Reinforcement learning is the setting of learning behavior from rewarded interaction with the environment (Sutton & Barto, 2018). It is formalized as a Markov decision process (MDP), which is a model for sequential decision making. It iteratively:

Observe its current state;
Takes an action taht causes the transition to a new state;
Receive a reward that depends on the action effectiveness.

Formally:

$S$ is a set of states (the state space);
$A$ is a set of actions (the action space);
$P : S \times A \to Δ (S)$ is a transition function (the transition dynamics);
$R : S \times A \to R$ is a reward function;
$d_{0} \in Δ (S)$ is a distribution over initial states;
$γ \in [0, 1]$ is a discount factor.

The transition function $P$ defines the dynamics of the environemnt: For any state $s$ and action $a$ $P (s^{'} ∣ s, a)$ is the probability of reaching $s^{'}$ after executing the action $a$ in state $s$ .
For a given state and action, the transition probability is conditionally indipendent of all previous states and action (Markov Property).

Instanteneous reward

The value of $R (a, s) \in R$ provides an immidiate evaluation after performing action $a$ in $s$ , which is called instantaneous reward¹.
When both the state space $S$ and the action space $A$ are finite we call the MDP a tabular MDP.

Return

In an MDP, an $H$ -step trajectory $τ$ is a sequence of $H \in N ∖ {0}$ pairs of state-action ending in a terminal state.
Formally, it is given by $τ = (s_{0}, a_{0}, s_{1}, a_{1}, ..., s_{H})$ . Given $t_{0} \geq 0$ and $H^{'} \leq H$ , we can define a segment $σ = (s_{t_{0}}, a_{t_{0}}, s_{t_{0 + 1}}, a_{t_{0 + 1}}, ..., s_{H^{'}})$ which refers to a continuous sequence of steps within a larger trajectory.
A trajectory $τ$ ‘s return $R_{t} (τ)$ is the accumulated (and discounted) rewards collected along this trajectory:

R_{t} (τ) = h = 0 \sum H - 1 γ^{h} R (s_{h}, a_{h})

So the return is a projection of future reward by taking a specific series of action-states discounted by a factor that gets exponentially smaller (thus reducing how important are rewards far into the future).

The return is well defined even in the horizon $H$ is infinite as long as $γ < 1$ . If the MDP is a tabular MDP and any trajectory has finite length, i.e. $H$ is necessarily finite, we call the MDP finite, otherwise is infinite.

Policy

A policy specifies how to select actions based on the state the agent is in.
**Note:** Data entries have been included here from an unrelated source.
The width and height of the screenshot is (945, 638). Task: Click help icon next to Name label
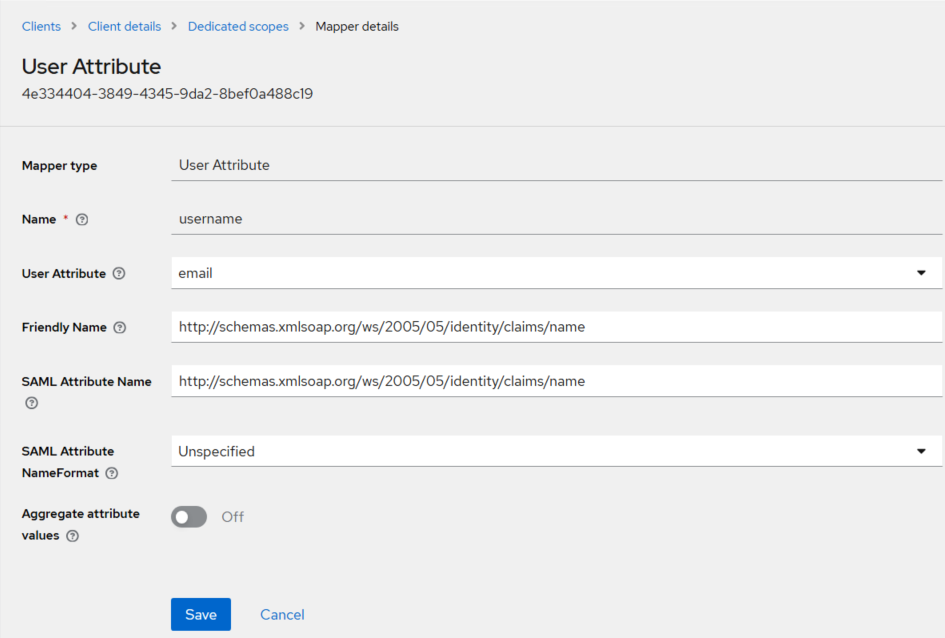(82, 220)
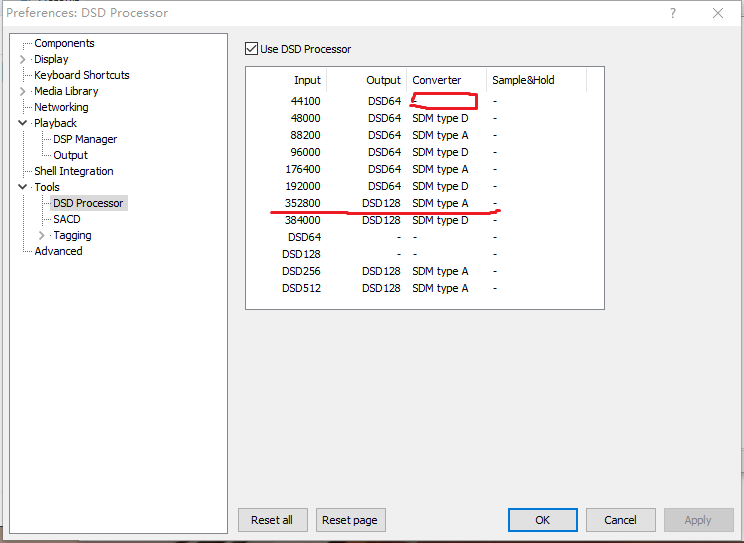Screen dimensions: 744x543
Task: Click the Reset page button
Action: click(350, 520)
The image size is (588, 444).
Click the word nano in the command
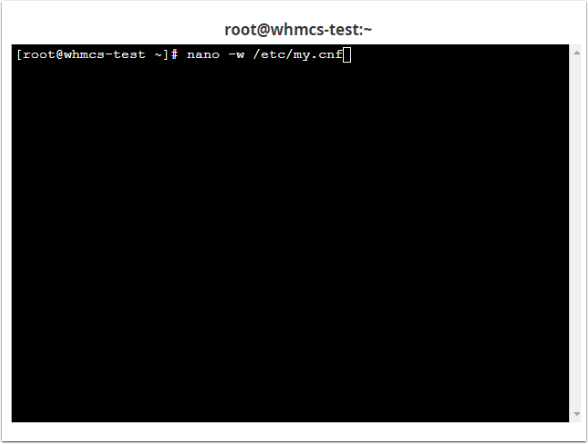203,55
Tha can be done either:

deterministically: in this case we have a mapping $π : S \to A$ from states to actions.
stochastically: in this case we have a mapping $π : S \to Δ (A)$ from states to probability distributions over actions².

RL basic loop

The basic loop consists in the agent choosing an action $a_{t} \sim π (s_{t})$ based on its policy and current state. As a consequence, the environment transition into the new state $s_{t + 1} \sim P (s_{t}, a_{t})$ , governed by the transition dynamics. The agent observe the new state and the reward $r_{t + 1} \sim R (s, a)$ and the cicle starts anew.
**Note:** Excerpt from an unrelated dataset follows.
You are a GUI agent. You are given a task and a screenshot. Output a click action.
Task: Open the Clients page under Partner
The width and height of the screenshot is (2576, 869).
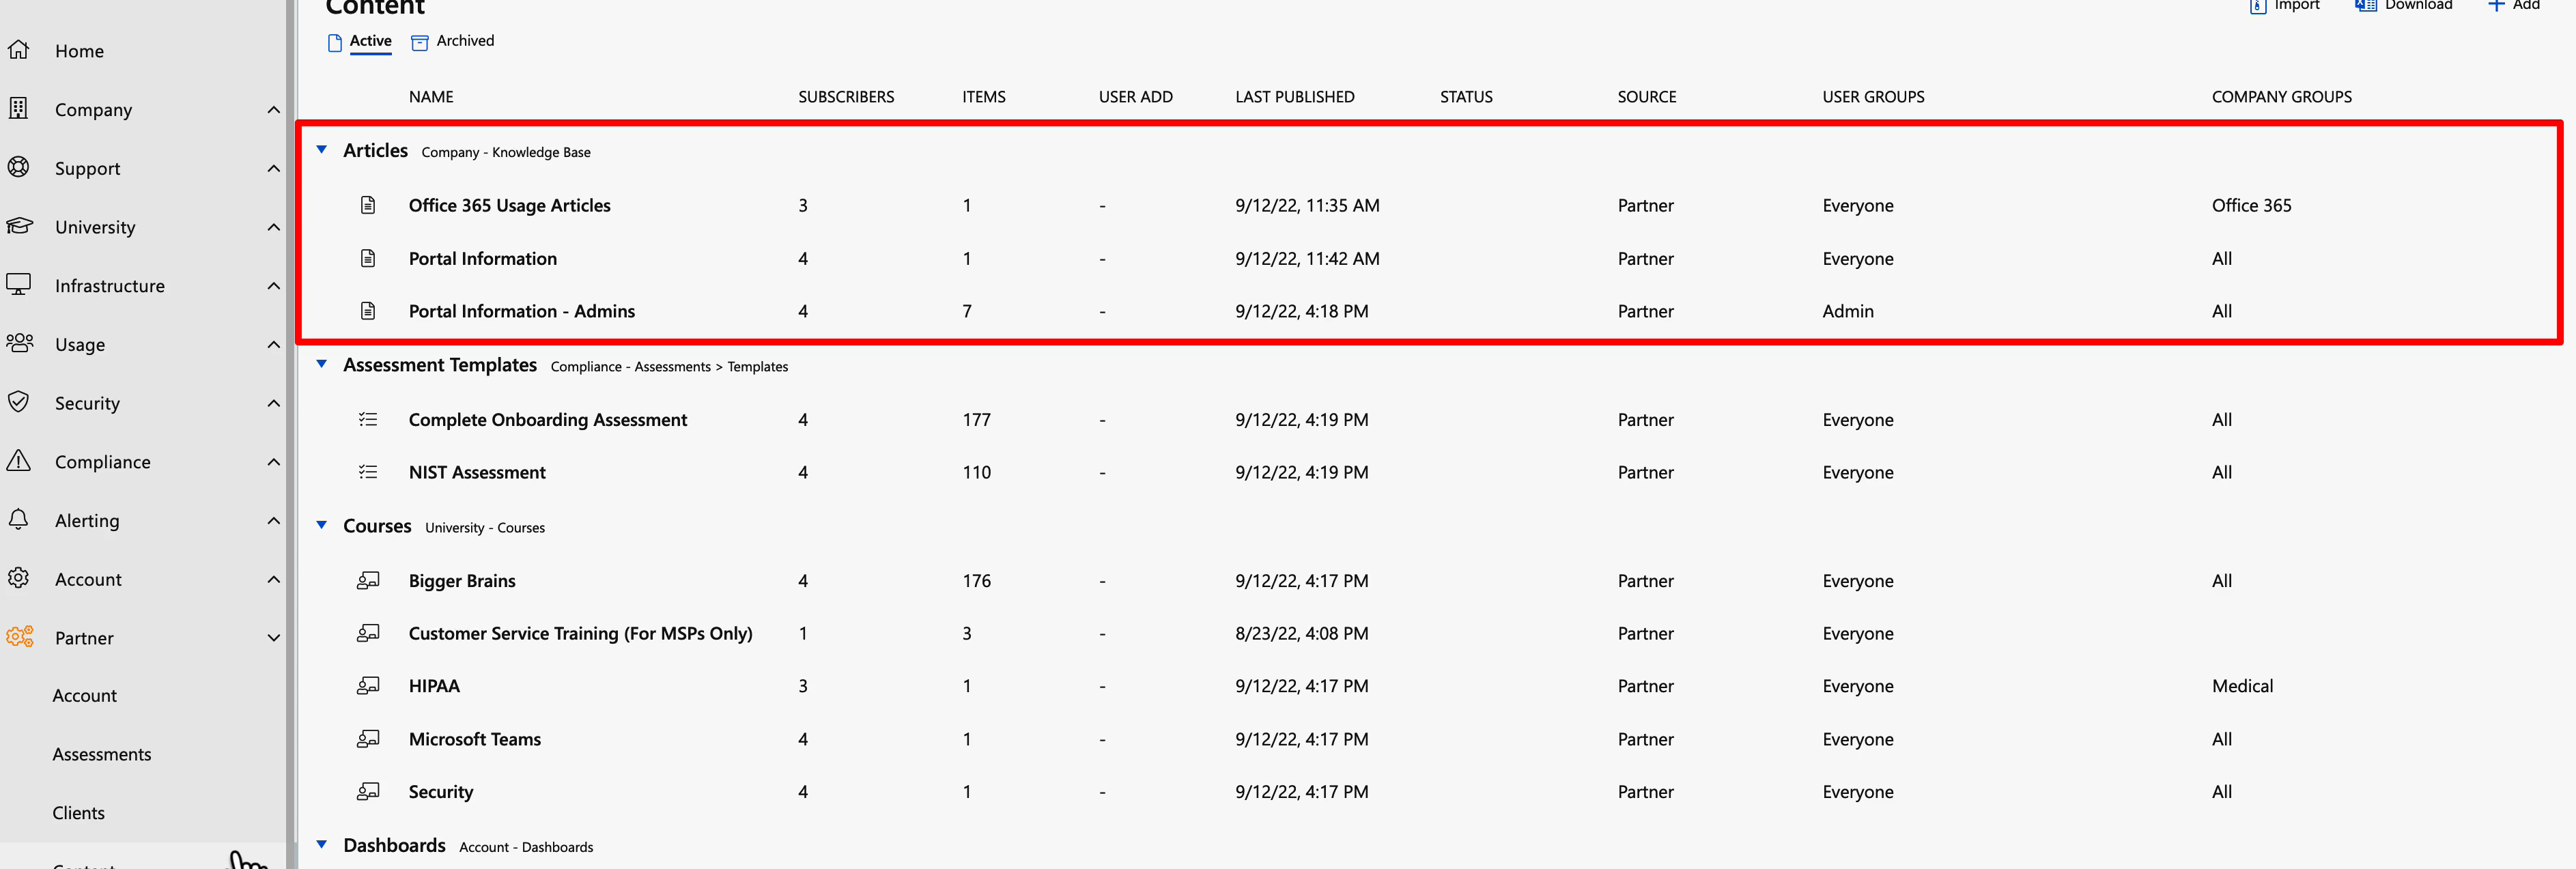(78, 812)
In this setting, the RL agent aims at learning a policy that maximizes the expected return:

J (π) = E_{d_{0}, P, π} [R (τ)]

where the expectation is with respect to polici $π$ , transition function $P$ , and initial distribution $d_{0}$ .

Families

To solve this problem there are two different families of RL approaches:

1. Model-based RL

In this family we learn a model (i.e., $P, R$ ) of the underlying MDP to solve the RL problem.

2. Model-free RL

In this family we try to obtain a good policy without learning an MDP model. This family can also be divided in two sub-families:

2a. Value-based methods

(e.g. DQN)
We aim at learning the $Q$ -Function $Q *$ of an optimal policy $π$ which is defined by

Q_{π} (s, a) = E_{P, π} [h = 0 \sum H - 1 γ^{h} R (s_{h}, a_{h})]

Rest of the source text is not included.